Sie sagen mir oft, ich trete aus meiner Zelle gelassen und heiter und fest wie ein Gutsherr aus seinem Schloss.

 

Wer bin ich?

Sie sagen mir oft, ich spräche mit meinen Bewachern frei und freundlich und klar, als hätte ich zu gebieten.

 

 

Wer bin ich?

Sie sagen mir auch, ich trüge die Tage des Unglücks gleichmütig, lächelnd und stolz, wie einer, der siegen gewohnt ist.

 

Bin ich das wirklich, was andere von mir sagen? Oder bin ich nur das, was ich selbst von mir weiß? Unruhig, sehnsüchtig, krank, wie ein Vogel im Käfig, ringend nach Lebensatem, als würgte mir einer die Kehle, hungernd nach Farben, nach Blumen, nach Vogelstimmen, dürstend nach guten Worten, nach menschlicher Nähe, zitternd vor Zorn über Willkür und kleinlichste Kränkung, umgetrieben vom Warten auf große Dinge, ohnmächtig bangend um Freunde in endloser Ferne, müde und leer zum Beten, zum Denken, zum Schaffen, matt und bereit, von allem Abschied zu nehmen?

 

Wer bin ich?

Der oder jener?
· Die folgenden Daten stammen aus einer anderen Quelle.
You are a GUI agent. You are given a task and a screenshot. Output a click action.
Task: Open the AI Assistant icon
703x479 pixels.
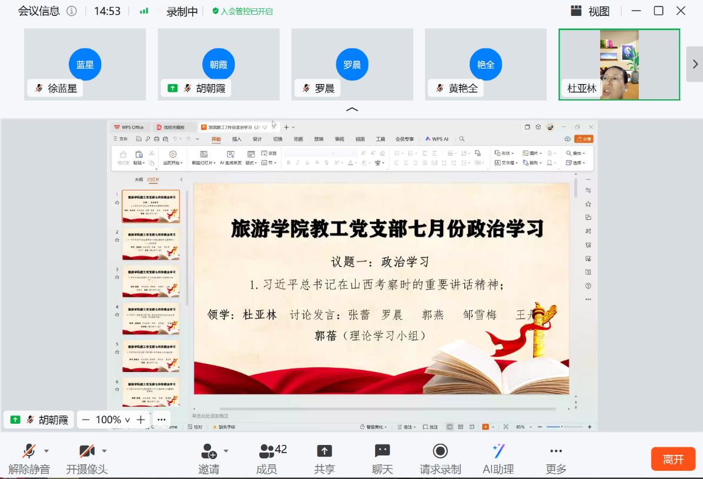(x=498, y=451)
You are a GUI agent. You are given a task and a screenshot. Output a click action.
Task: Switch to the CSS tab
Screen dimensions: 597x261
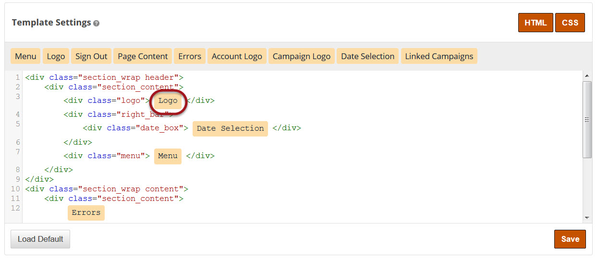point(570,23)
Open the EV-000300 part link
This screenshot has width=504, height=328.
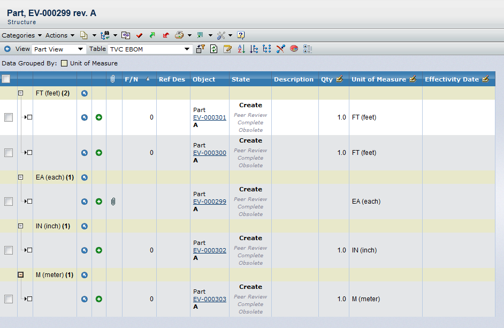click(209, 153)
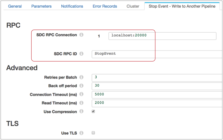Open the Parameters tab

point(41,6)
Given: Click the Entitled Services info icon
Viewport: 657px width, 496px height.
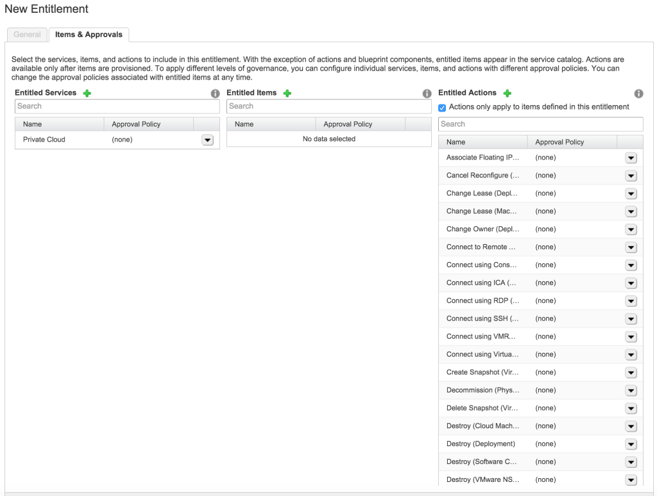Looking at the screenshot, I should point(216,94).
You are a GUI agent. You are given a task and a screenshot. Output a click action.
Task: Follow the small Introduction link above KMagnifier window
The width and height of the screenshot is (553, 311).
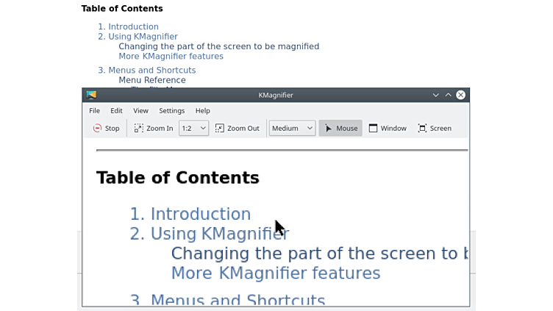[x=133, y=26]
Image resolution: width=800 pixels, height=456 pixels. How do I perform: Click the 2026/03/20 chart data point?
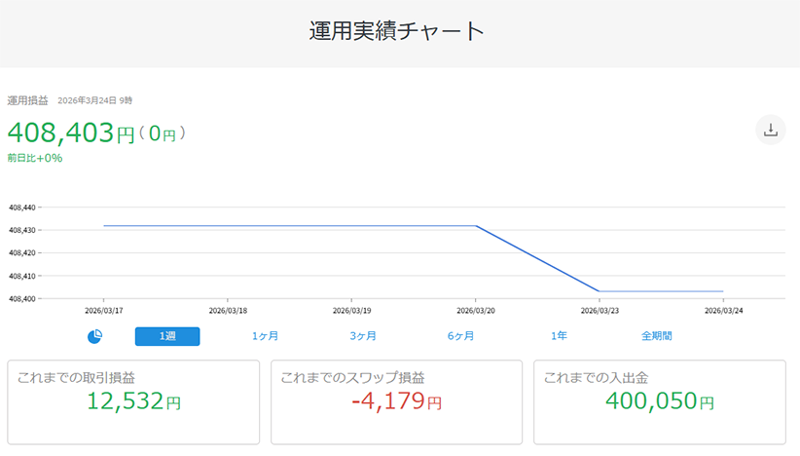(476, 226)
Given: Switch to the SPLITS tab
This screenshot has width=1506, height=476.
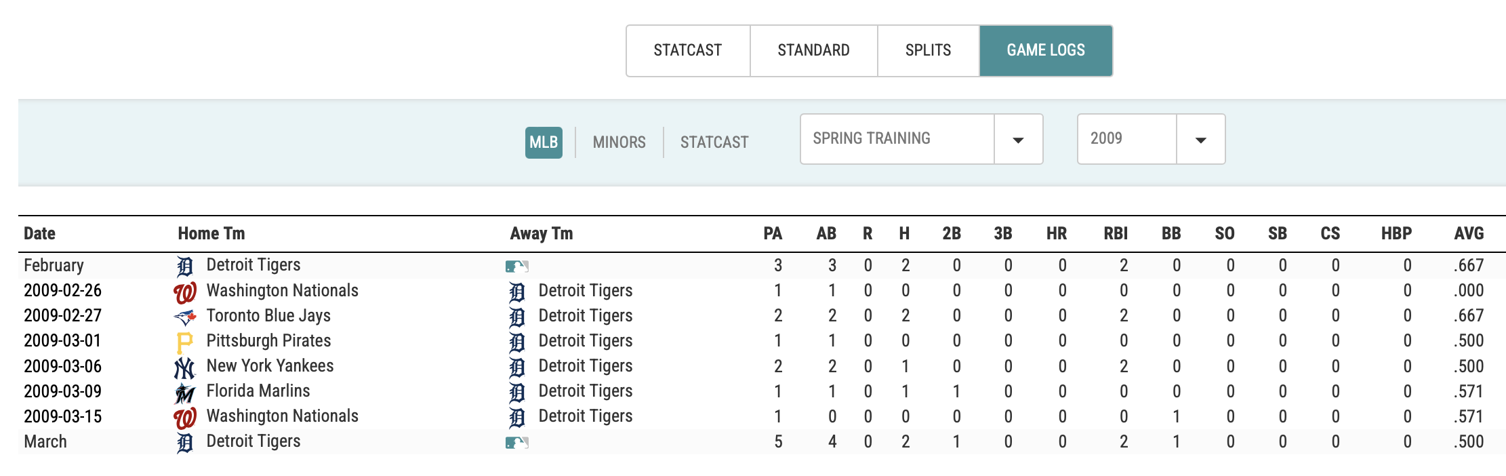Looking at the screenshot, I should pyautogui.click(x=928, y=51).
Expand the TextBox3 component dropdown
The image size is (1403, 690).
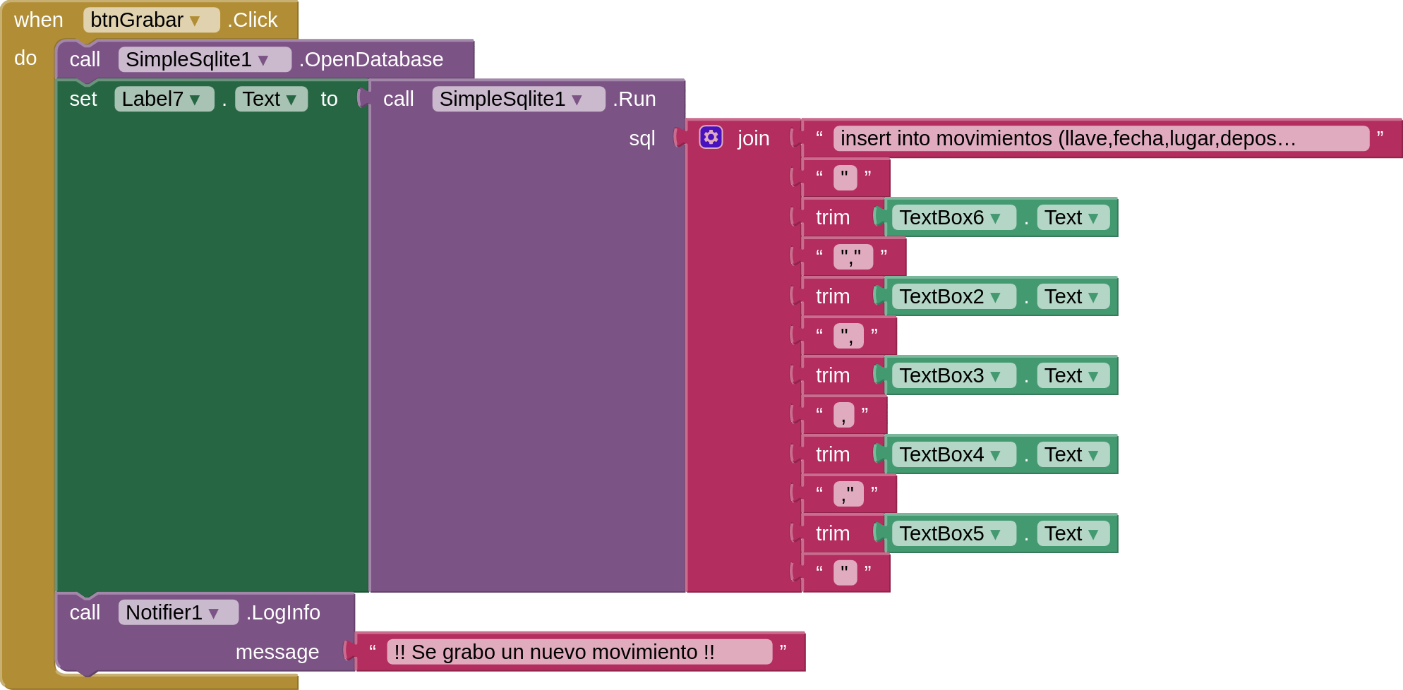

Bin ich denn heute dieser und morgen ein andrer? Bin ich beides zugleich? Vor Menschen ein Heuchler und vor mir selbst ein verächtlich wehleidiger Schwächling? Oder gleicht, was in mir noch ist, dem geschlagenen Heer, das in Unordnung weicht vor schon gewonnenem Sieg?

 

Wer bin ich?

Einsames Fragen treibt mit mir Spott.

Wer ich auch bin, du kennst mich, dein bin ich, o Gott!

 

~ Dietrich Bonhoeffer

 

 

Diese Zeilen* schrieb Dietrich Bonhoeffer im Militärgefängnis Berlin-Tegel und legte sie am 8. Juli 1944 einem Brief an einen Freund bei.

 

 

 

"Wünsche, an die wir uns zu sehr klammern, rauben uns

leicht etwas von dem, was wir sein sollen und können.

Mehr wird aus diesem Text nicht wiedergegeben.